Yamada Akiyoshi, Yoshida Erina, Eda Kazuo, Osakai Toshiyuki
Department of Chemistry, Graduate School of Science, Kobe University.
Anal Sci. 2018 Aug 10;34(8):919-924. doi: 10.2116/analsci.18P088. Epub 2018 Jun 29.
The standard Gibbs energy of ion transfer at the 1,2-dichloroethane/water interface (ΔG°) was determined for 26 organic cations and 24 anions by means of ion-transfer voltammetry with a micro oil/water interface. Based on the data sets, a theoretical analysis was performed with the non-Bornian solvation model, in which the solvation energy of an organic ion is evaluated from local electric fields on the surface of the ion. The semi-empirical equations thus obtained are available for relatively accurate prediction of ΔG° for organic ions. The mean absolute error was 1.9 or 3.1 kJ mol for cations or anions, respectively, corresponding to the error of ∼20 or ∼30 mV in the standard ion-transfer potential. In this paper, energy decomposition has been performed to discuss different contributions to ΔG° from the "hydrated" (strongly charged) and positively and negatively charged "non-hydrated" (moderately charged) surfaces as well as from the hydrophobic interaction (cavity formation energy).

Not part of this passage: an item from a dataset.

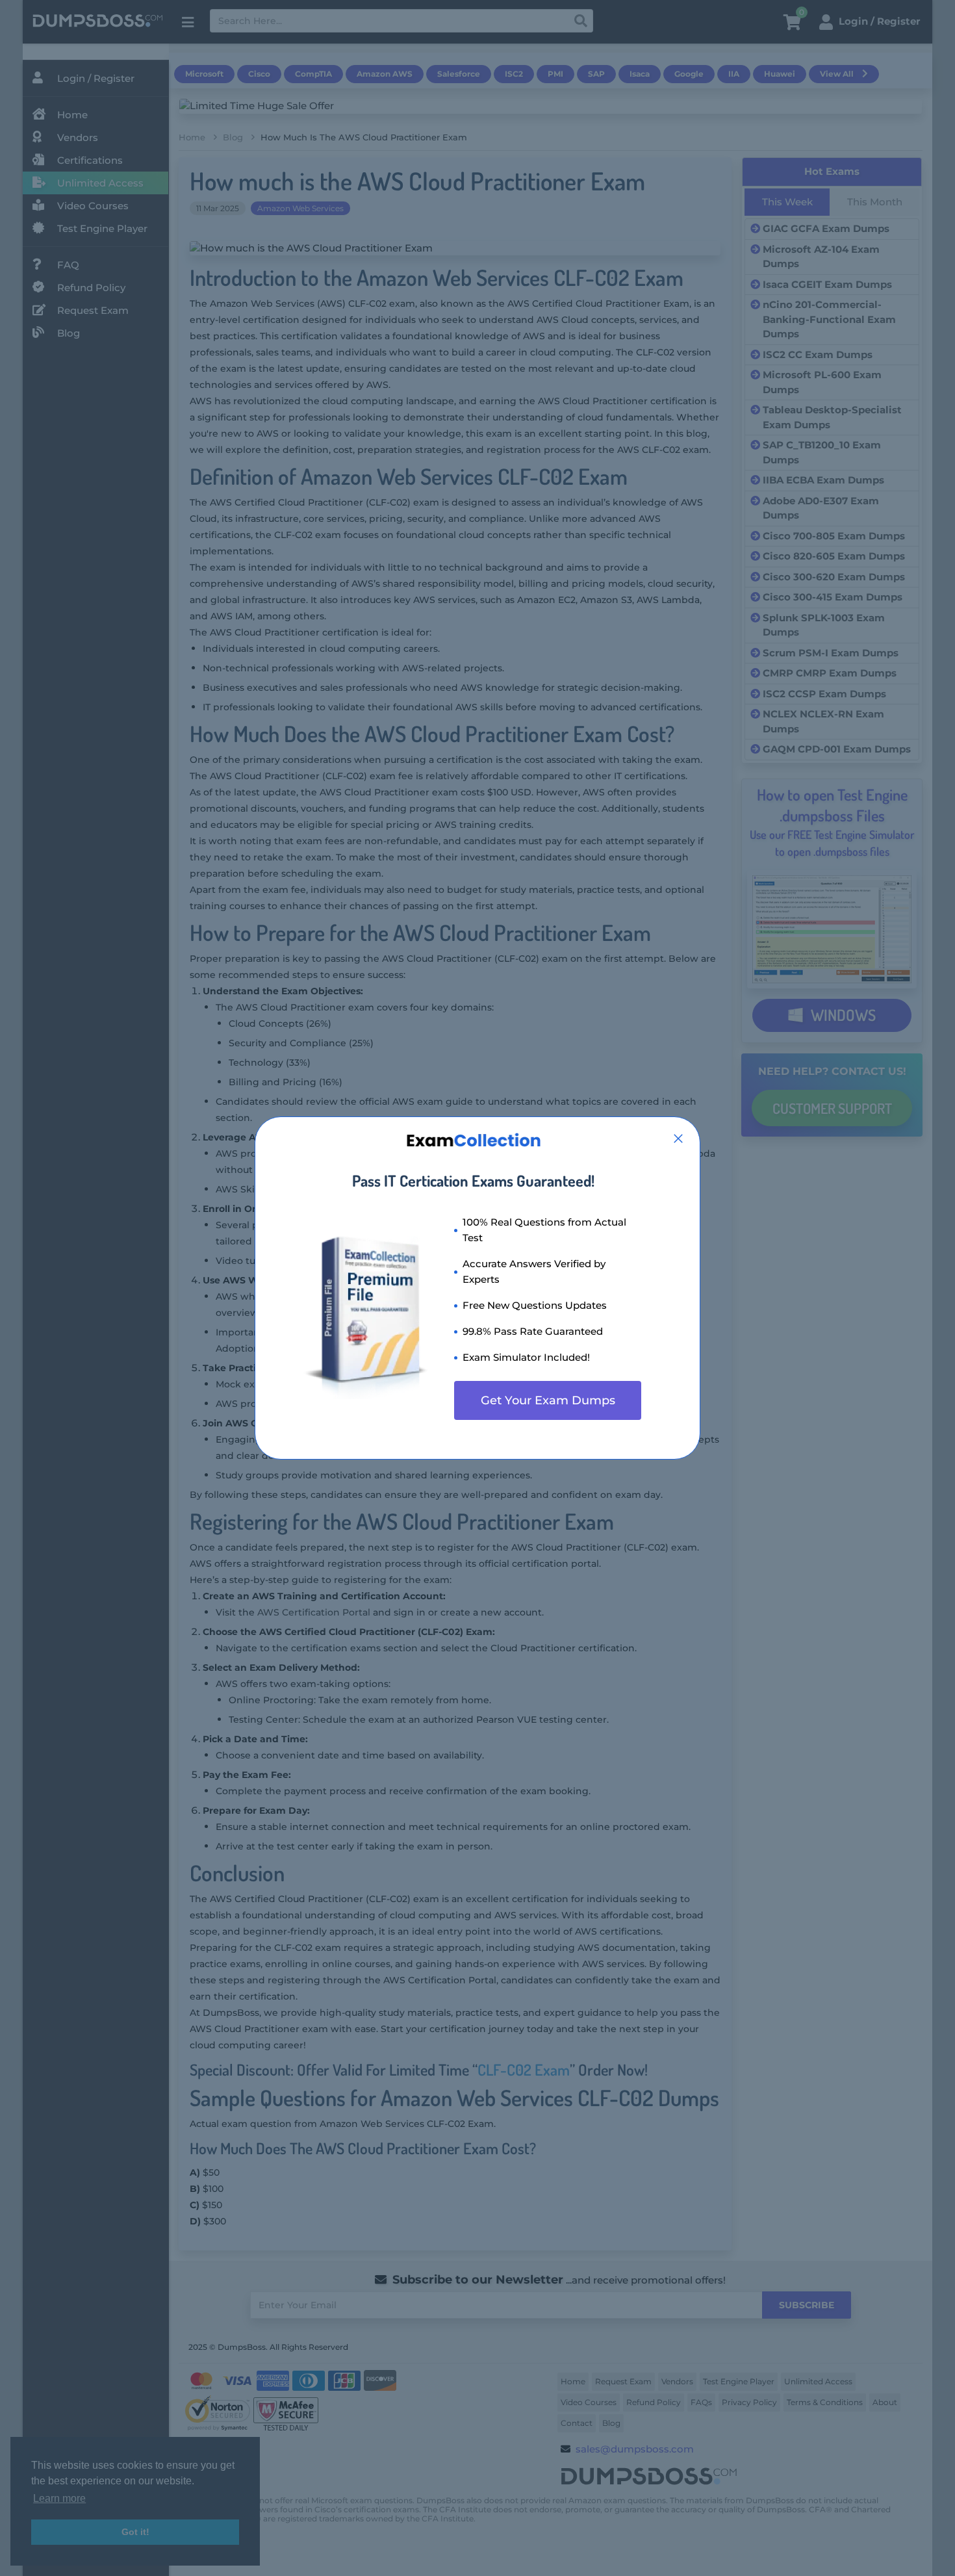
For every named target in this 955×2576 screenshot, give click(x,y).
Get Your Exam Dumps (548, 1400)
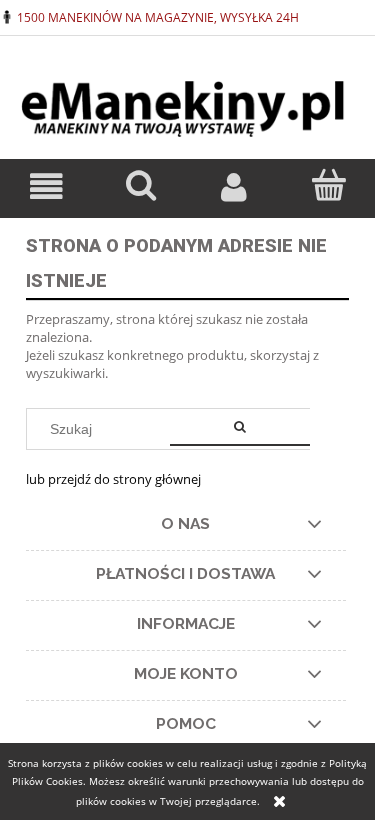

通过带有微油/水界面的离子转移伏安法,测定了26种有机阳离子和24种阴离子在1,2 - 二氯乙烷/水界面的标准吉布斯离子转移能(ΔG°)。基于这些数据集,采用非玻恩溶剂化模型进行了理论分析,其中有机离子的溶剂化能是根据离子表面的局部电场来评估的。由此得到的半经验方程可用于相对准确地预测有机离子的ΔG°。阳离子和阴离子的平均绝对误差分别为1.9或3.1 kJ/mol,这相当于标准离子转移电位中约20或约30 mV的误差。在本文中,进行了能量分解,以讨论“水合”(强电荷)和带正电与带负电的“非水合”(中等电荷)表面以及疏水相互作用(空穴形成能)对ΔG°的不同贡献。